* **Work to complete**
Every line below that mentions the word "click" should be copied out.

* **Records provided**
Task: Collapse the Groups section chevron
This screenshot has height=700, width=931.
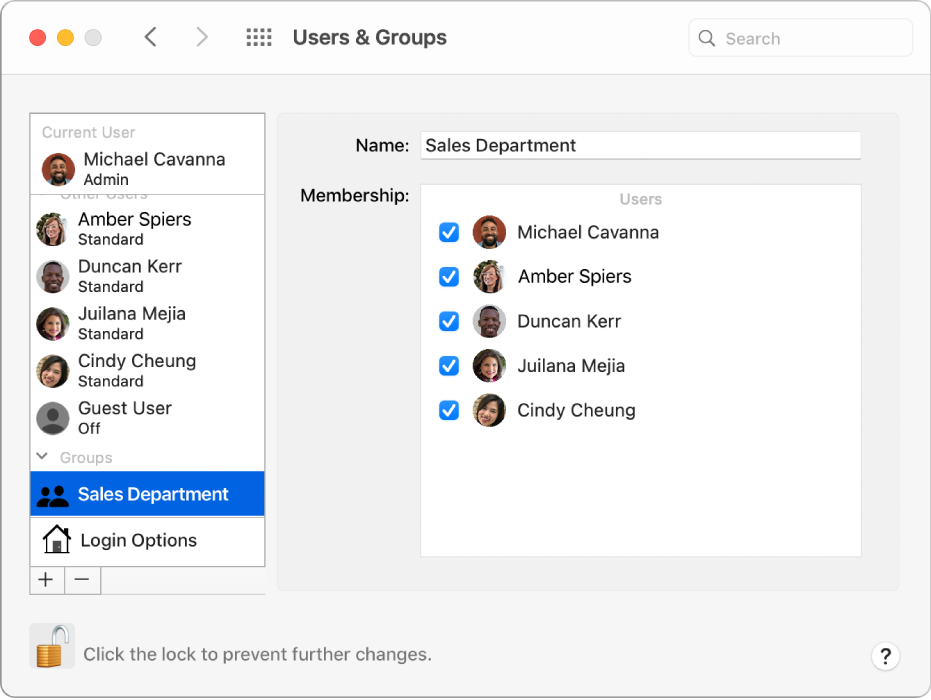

* * *

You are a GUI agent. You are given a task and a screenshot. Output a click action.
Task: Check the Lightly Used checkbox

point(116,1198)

---

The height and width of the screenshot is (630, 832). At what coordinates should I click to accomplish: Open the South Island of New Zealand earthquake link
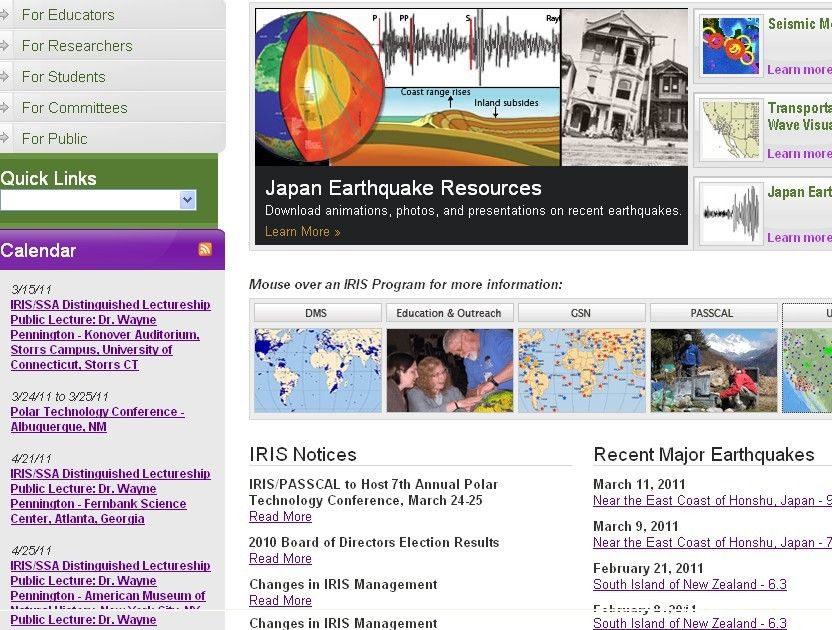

* **Exercise solution**
You are a GUI agent. You are given a task and a screenshot. Output a click action.
The height and width of the screenshot is (630, 832). At what coordinates should I click to accomplish: Open the South Island of New Zealand earthquake link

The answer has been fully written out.